🤖 AI Summary
This study investigates how large language models acquire abstract logical reasoning capabilities from few-shot examples and identifies the underlying internal mechanisms. To this end, the authors propose a symbol-augmented chain-of-thought prompting framework that aligns discrete reasoning steps with token-level logits, enabling causal mediation analysis to pinpoint attention heads responsible for specific reasoning functions. The work reveals, for the first time, a hierarchical reasoning architecture within the model: approximately 3% of specialized attention heads handle low-level retrieval of facts and rules, while higher-layer heads orchestrate global strategies such as information integration and graph traversal. Notably, critical reasoning positions often exhibit low-confidence logits, suggesting that the model performs structured reasoning under uncertainty.
📝 Abstract
Recent studies have shown that Large Language Models (LLMs) can achieve strong reasoning performance by incorporating functional symbolic representations that abstractly describe graph traversal algorithms and step-by-step reasoning in few-shot learning settings.

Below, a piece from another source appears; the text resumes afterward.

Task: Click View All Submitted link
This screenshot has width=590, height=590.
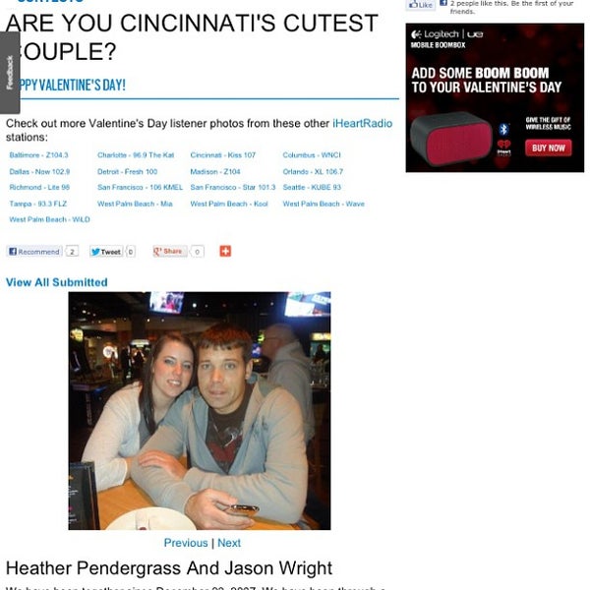Action: pyautogui.click(x=57, y=282)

However, it remains unclear how LLMs genuinely understand the abstract meaning of each reasoning step and the overall algorithm from only a limited number of demonstrations. This work aims to localize the attention heads responsible for individual reasoning steps and characterize the types of information transferred among them. We first align constituent reasoning steps with their corresponding token logits under a symbolic-aided Chain-of-Thought (CoT) prompting framework. Our analysis shows that token positions that steer the reasoning process are associated with low confidence scores caused by constraints on satisfying reasoning behavior patterns in demonstrations. We then adopt causal mediation analysis techniques to identify the attention heads responsible for these patterns. In addition, our findings indicate that LLMs retrieve factual and rule-based information for individual sub-reasoning tasks through specialized attention heads (approximately 3% total heads), whereas higher layers predominantly facilitate information integration and the emergence of global reasoning strategies (e.g., graph traversal algorithms) that coordinate multiple intermediate reasoning steps to solve the overall task.